GM crops - Frankenstein Food ? 

Are "genetically modified" crops really dangerous? Or are they essential for feeding the world's growing population? 

gm crops
 "Genetically modified crops" are controversial. In Europe, militant "greens" and angry small-farmers have attacked and destroyed fields of experimental "GM" crops, seeing them both as symbols of  multinational agribusiness, and as a threat to the world's natural environment.
    Is there any sound scientific evidence to back up the protestors' fears, or are the protests largely motivated by ignorance? Is the anti-GM movement progressive, or is it a form of fundamentalism, caused by fear of the unknown ? Different people have different views on the matter, but history shows that quantum developments in science or technology have always provoked a backlash motivated by fear or misunderstanding.
     When industrial machinery began to appear in British factories over 200 years ago, factory-owners were wildly enthusiastic; so were many workers. But there were other people who took a different view. Groups known as the Luddites, opposed to the mechanisation of factories, sprang up across Britain, adopting commando tactics to break up new machinery in factories -  claiming that it would destroy jobs and change people's lives for the worse.

    When the first steam trains appeared in the 1830's, they provoked violent reactions too; opponents claimed that  they were dangerous, noisy and dirty, would destroy cities by fire, and kill people through speed. Some landowners resolutely refused to allow lines to be built over their land. Fifty years later, the arrival of the motor car was met with a similar mixed response - opponents arguing that "horseless carriages" were far too dangerous to be allowed on Britain's roads.  For a while, the opponents almost won the battle, and until 1896, cars on Britain's roads had to be preceded by a man walking with a red flag.

    Indeed, the history of scientific and technical progress is full of examples of resistance to progress - in a paradoxical illustration of Newton's third law of motion*.
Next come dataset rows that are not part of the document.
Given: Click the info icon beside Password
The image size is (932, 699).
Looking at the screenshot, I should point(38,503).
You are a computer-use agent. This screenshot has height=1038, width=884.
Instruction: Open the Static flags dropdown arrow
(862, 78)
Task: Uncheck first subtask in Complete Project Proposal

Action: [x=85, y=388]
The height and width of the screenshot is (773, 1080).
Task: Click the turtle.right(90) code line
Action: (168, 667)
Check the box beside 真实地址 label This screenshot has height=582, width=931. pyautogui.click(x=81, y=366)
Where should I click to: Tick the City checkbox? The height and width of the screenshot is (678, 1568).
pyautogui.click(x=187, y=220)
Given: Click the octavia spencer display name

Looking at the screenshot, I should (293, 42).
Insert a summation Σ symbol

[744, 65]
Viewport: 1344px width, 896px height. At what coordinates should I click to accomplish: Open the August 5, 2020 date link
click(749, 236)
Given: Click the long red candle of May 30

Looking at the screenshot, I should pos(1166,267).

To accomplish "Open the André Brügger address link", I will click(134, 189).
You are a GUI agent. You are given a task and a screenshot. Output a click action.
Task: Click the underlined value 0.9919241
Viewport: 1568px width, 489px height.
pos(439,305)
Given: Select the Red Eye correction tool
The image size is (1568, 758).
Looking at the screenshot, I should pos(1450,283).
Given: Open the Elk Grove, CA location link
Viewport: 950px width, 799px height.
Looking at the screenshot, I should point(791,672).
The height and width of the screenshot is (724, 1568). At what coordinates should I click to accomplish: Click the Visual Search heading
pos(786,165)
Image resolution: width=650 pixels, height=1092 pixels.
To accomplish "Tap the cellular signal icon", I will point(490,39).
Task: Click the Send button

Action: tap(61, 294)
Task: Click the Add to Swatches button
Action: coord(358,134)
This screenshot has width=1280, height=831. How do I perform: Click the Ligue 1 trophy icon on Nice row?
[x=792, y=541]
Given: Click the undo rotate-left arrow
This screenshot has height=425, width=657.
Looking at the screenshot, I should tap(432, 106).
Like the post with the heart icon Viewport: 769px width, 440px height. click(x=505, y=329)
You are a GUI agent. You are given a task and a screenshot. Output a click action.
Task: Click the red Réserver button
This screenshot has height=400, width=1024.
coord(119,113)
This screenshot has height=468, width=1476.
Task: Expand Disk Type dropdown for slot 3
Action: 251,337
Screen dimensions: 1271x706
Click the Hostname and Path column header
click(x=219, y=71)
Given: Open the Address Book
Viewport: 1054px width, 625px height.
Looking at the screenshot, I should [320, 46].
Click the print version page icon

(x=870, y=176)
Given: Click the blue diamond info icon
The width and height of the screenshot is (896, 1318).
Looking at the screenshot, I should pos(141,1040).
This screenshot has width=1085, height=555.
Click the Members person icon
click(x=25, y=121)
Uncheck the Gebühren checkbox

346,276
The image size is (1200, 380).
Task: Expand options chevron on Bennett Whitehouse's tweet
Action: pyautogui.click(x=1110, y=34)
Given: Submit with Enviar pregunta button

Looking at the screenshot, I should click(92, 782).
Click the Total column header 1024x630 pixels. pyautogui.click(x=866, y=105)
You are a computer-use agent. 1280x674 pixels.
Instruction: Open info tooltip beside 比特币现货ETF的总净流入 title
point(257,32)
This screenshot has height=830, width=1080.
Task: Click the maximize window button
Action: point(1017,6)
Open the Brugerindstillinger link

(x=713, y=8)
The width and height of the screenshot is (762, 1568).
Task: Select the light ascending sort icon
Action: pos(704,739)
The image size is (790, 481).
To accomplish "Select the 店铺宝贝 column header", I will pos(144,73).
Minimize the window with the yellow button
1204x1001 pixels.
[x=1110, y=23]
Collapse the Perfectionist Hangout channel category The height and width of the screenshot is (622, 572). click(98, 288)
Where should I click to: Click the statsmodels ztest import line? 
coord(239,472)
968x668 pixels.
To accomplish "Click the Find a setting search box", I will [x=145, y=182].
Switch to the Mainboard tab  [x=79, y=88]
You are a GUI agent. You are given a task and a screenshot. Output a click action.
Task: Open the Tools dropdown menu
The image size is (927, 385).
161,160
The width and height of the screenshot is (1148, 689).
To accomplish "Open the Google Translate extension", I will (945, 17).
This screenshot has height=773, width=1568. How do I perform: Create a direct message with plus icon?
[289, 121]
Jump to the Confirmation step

    This being the case, the vigorous reaction in Britain and several other countries against the introduction of genetically modified crops is not surprising; indeed, it is probably inevitable. Since the catastrophe of "Mad Cow Disease", - and in spite of the enormous benefits brought about by modern agricultural practice - agribusiness and scientific modern farming methods are seriously contested in many quarters.

    In Britain, the argument over GM crops has become the most contested scientific dispute since the arrival of the atom bomb . In 1998 a  public opinion poll showed that 77% of British people did not want genetically-modified crops to be grown in Britain - though only 58% were opposed genetic modification in principle.  And in spite of historic parallels that tend to suggest that resistance to change is rarely effective in the long run, the  controversy over genetically modified crops is perhaps more critical than most.

    In spite of public apprehension, UK governments have continued to support research into GM crops, and today hundreds of hectares of genetically engineered plants are  growing in Britain, mostly in agricultural research centres, universities and plant laboratories. Here and there, fields of genetically modified crops have been planted  and to the passer-by, they  look no different from other fields.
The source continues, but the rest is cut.